■ Problem details:
Your response should contain each line of the data that includes "computer".

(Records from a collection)
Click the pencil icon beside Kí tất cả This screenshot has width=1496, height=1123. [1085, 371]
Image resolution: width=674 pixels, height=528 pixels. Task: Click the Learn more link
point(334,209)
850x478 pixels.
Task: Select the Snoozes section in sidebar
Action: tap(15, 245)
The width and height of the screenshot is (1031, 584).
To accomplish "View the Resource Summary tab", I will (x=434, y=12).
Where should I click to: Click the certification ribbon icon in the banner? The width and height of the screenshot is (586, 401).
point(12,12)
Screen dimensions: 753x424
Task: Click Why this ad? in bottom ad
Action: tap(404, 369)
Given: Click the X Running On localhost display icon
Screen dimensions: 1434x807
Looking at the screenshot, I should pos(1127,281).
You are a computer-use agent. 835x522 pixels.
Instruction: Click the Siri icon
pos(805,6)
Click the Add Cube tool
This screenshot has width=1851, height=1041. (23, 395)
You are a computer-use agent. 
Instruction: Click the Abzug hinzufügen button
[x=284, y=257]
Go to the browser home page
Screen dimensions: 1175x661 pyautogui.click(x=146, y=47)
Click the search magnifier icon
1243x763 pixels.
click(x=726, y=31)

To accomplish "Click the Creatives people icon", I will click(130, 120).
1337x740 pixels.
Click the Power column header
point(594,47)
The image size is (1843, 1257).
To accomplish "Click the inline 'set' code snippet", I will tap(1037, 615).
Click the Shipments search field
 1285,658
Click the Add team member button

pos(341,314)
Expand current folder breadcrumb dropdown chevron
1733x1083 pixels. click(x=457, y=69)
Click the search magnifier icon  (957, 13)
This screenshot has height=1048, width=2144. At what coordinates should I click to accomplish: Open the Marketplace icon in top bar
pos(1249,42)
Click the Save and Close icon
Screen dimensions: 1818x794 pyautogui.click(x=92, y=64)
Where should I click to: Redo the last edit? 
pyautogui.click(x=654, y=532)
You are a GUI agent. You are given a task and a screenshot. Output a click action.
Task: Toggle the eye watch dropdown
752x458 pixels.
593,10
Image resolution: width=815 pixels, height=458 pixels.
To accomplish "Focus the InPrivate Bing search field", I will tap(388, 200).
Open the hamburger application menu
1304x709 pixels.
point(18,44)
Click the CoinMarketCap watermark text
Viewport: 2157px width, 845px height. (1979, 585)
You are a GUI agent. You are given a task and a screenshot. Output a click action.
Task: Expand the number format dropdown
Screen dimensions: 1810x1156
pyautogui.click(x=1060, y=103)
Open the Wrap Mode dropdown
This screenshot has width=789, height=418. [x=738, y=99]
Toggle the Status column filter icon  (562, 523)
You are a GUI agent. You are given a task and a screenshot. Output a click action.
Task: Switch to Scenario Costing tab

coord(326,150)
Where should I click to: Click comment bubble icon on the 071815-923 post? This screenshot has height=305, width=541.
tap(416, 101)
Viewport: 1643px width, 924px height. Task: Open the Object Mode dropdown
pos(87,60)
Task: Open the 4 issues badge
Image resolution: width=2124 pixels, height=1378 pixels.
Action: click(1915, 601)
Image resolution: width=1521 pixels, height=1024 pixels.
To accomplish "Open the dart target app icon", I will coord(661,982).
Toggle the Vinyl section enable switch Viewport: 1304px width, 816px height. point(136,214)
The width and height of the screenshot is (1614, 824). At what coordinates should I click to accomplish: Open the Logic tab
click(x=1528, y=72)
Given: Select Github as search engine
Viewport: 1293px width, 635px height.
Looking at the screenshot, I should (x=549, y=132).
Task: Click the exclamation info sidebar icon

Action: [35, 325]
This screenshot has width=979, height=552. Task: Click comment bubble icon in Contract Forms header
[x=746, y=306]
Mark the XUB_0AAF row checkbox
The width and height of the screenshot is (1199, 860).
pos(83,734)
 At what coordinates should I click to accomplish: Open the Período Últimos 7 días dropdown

■ Solved exercise:
You are a computer-use agent. 835x522 pixels.
You are a computer-use agent. 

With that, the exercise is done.